● **Data provided**:

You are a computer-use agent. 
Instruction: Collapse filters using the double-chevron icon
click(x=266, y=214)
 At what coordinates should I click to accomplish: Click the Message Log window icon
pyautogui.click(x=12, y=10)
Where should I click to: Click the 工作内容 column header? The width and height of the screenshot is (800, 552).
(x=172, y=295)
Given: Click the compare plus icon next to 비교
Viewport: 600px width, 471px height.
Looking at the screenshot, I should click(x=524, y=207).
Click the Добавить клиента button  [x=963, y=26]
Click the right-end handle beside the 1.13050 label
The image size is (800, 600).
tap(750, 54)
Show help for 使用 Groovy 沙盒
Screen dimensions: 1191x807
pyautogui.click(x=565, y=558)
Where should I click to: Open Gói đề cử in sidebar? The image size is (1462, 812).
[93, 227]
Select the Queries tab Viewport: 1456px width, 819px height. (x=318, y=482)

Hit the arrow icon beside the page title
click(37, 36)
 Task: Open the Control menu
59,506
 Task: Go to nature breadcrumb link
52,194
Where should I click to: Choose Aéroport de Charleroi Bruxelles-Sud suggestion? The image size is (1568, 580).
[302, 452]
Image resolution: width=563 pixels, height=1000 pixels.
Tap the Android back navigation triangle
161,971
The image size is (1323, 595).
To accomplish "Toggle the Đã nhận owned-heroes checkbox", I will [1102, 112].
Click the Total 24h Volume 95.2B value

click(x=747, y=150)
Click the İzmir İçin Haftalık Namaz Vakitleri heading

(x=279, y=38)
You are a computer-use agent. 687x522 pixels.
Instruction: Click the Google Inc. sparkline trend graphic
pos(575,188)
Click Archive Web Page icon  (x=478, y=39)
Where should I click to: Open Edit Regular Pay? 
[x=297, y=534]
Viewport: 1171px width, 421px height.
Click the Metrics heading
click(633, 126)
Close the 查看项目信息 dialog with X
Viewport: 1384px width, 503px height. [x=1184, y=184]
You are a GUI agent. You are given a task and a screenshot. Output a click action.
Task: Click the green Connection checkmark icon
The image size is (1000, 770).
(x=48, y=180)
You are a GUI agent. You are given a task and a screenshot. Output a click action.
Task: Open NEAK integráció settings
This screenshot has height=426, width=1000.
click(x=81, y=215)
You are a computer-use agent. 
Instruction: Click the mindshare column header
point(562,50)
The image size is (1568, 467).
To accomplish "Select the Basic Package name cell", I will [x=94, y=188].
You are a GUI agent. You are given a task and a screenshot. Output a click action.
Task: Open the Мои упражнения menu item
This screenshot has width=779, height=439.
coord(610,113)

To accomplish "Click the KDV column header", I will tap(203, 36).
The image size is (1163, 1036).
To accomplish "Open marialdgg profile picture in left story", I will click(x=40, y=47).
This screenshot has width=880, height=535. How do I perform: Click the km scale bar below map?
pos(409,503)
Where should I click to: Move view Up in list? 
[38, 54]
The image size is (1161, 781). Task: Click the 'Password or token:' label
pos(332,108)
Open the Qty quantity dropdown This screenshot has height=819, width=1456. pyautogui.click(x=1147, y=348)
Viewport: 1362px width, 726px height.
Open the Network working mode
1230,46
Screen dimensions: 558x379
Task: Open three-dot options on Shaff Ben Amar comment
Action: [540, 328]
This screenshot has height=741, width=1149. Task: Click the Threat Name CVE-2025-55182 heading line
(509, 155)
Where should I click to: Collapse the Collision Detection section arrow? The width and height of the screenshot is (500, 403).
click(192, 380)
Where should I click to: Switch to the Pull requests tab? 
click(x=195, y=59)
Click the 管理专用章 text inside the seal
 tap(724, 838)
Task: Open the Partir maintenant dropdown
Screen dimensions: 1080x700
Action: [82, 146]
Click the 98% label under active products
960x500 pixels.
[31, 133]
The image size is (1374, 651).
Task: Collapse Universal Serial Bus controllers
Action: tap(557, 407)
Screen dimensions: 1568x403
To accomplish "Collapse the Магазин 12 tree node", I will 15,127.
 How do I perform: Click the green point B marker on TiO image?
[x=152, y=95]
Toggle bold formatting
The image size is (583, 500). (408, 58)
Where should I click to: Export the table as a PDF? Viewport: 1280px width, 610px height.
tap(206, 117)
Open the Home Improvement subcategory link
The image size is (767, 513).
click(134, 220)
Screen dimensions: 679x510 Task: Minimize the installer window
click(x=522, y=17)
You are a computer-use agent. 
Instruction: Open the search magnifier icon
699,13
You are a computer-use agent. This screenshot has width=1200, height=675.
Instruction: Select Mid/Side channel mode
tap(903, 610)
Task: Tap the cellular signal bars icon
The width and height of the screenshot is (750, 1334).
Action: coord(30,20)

● **Work request**:
Please print verbatim each line from the first line of the entries above to the line that contains "You are a computer-use agent. 687x522 pixels.", inclusive, and nothing more.

● **Answer to this problem**:
You are a computer-use agent. 
Instruction: Collapse filters using the double-chevron icon
click(x=266, y=214)
 At what coordinates should I click to accomplish: Click the Message Log window icon
pyautogui.click(x=12, y=10)
Where should I click to: Click the 工作内容 column header? The width and height of the screenshot is (800, 552).
(x=172, y=295)
Given: Click the compare plus icon next to 비교
Viewport: 600px width, 471px height.
Looking at the screenshot, I should click(x=524, y=207).
Click the Добавить клиента button  [x=963, y=26]
Click the right-end handle beside the 1.13050 label
The image size is (800, 600).
tap(750, 54)
Show help for 使用 Groovy 沙盒
Screen dimensions: 1191x807
pyautogui.click(x=565, y=558)
Where should I click to: Open Gói đề cử in sidebar? The image size is (1462, 812).
[93, 227]
Select the Queries tab Viewport: 1456px width, 819px height. (x=318, y=482)

Hit the arrow icon beside the page title
click(37, 36)
 Task: Open the Control menu
59,506
 Task: Go to nature breadcrumb link
52,194
Where should I click to: Choose Aéroport de Charleroi Bruxelles-Sud suggestion? The image size is (1568, 580).
[302, 452]
Image resolution: width=563 pixels, height=1000 pixels.
Tap the Android back navigation triangle
161,971
The image size is (1323, 595).
To accomplish "Toggle the Đã nhận owned-heroes checkbox", I will [1102, 112].
Click the Total 24h Volume 95.2B value

click(x=747, y=150)
Click the İzmir İçin Haftalık Namaz Vakitleri heading

(x=279, y=38)
You are a computer-use agent. 687x522 pixels.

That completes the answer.